Some distributions to sample

We will generate some distributions to sample. We will consider an exponential distribution, a Normal, the sum of two Normals, and a distribution with a long tail. We choose these to illustrate how various choices of the credible interval will be reported.

Let’s define the models and draw samples. MCMC is not necessary here for this illustrative exercise, so I will just draw the samples using Numpy.

[3]:
# Parametrize models
mu = 1.0
sigma = 0.25
mu_2 = np.array([mu, 3.0])
sigma_2 = np.array([sigma, 0.5])

# Instantiate RNG
rng = np.random.default_rng(seed=3252)

# Draw out of the distributions, start with exponential
x_expon = rng.exponential(mu, size=15000)

# Normal
x_norm = rng.normal(mu, sigma, size=15000)

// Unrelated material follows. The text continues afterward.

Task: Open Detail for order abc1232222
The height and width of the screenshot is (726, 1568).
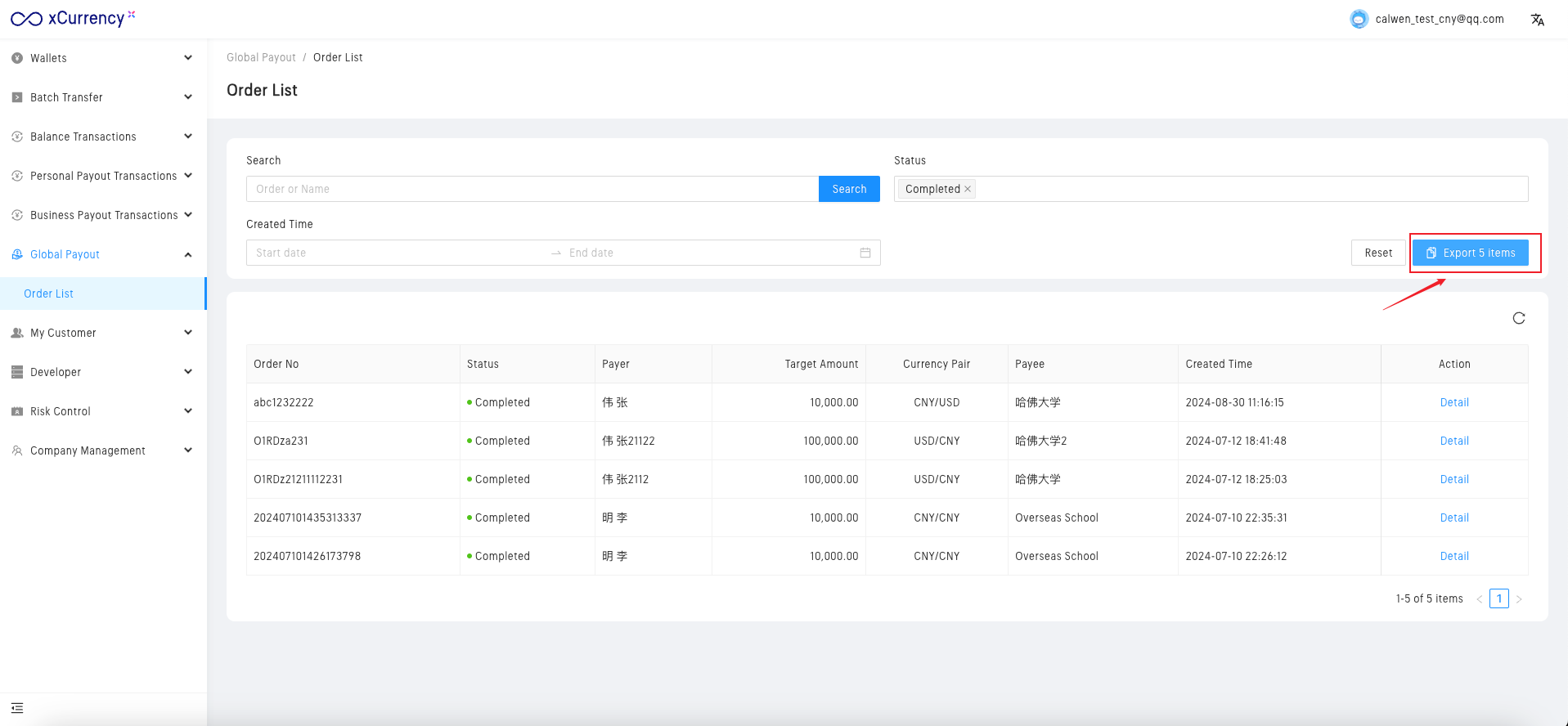Action: (x=1453, y=402)
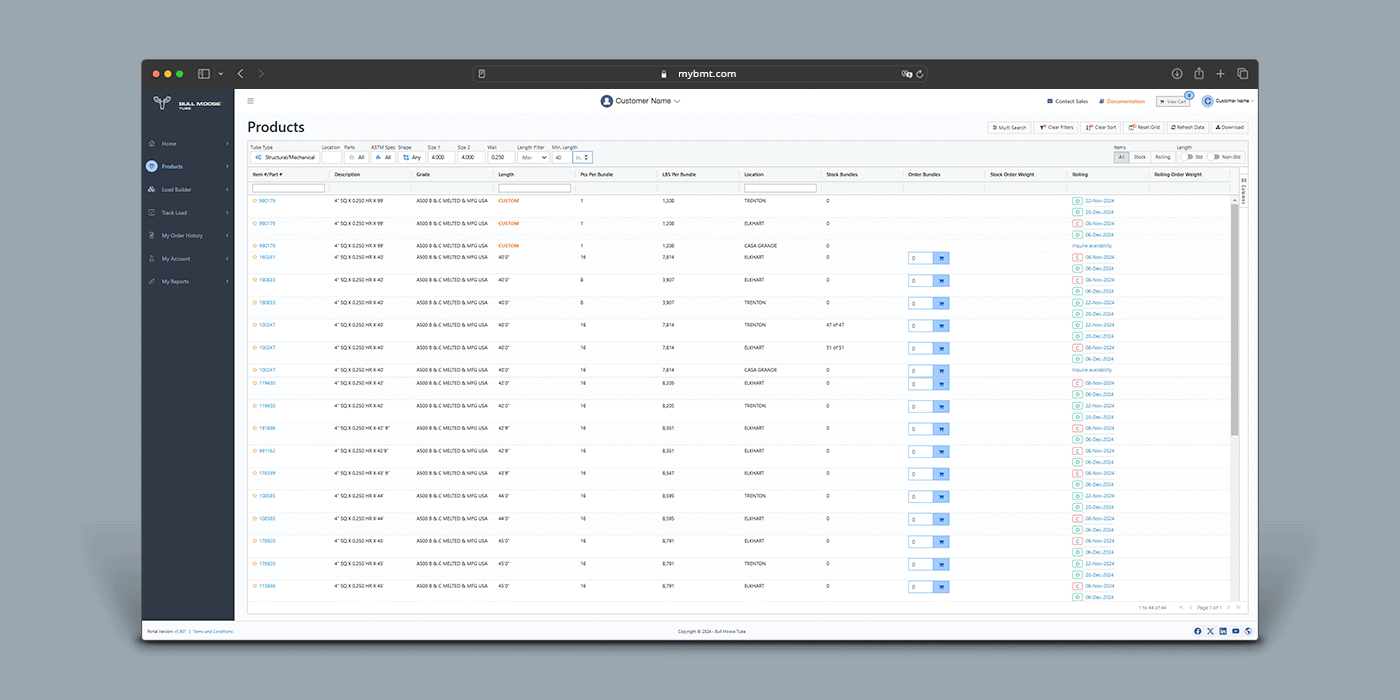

# Bimodal mixture of Normals
which_norm = rng.choice([0, 1], 15000)
x_2norm = rng.normal(mu_2[which_norm], sigma_2[which_norm])

# Heavy tailed Pareto
x_heavytail = rng.pareto(1.2, size=15000)

# Store samples in a list for easy access
samples = [x_expon, x_norm, x_2norm, x_heavytail]

Let’s look at what we got by plotting the histograms.

[4]:
names = ["Exponential", "Normal", "Two Normals", "Heavy tail"]
plots = [
    iqplot.histogram(
        x,
        density=True,
        rug=False,
        frame_width=250,
        frame_height=200,
        x_axis_label="x",
        y_axis_label="pdf",
        title=t,
        line_kwargs={"line_width": 2, "line_color": "gray"},
    )
    for x, t in zip(samples[:-1], names[:-1])
]

# Make plot for heavy tail (needs different bins because of heavy tail)
plots.append(
    iqplot.histogram(
        samples[-1],
        bins=np.arange(21),
        density=True,
        rug=False,
        frame_width=250,
        frame_height=200,
        x_axis_label="x",
        y_axis_label="pdf",
        title="Heavy tail",
        line_kwargs={"line_width": 2, "line_color": "gray"},
    )
)

# Show in a grid
bokeh.io.show(bokeh.layouts.gridplot(plots, ncols=2))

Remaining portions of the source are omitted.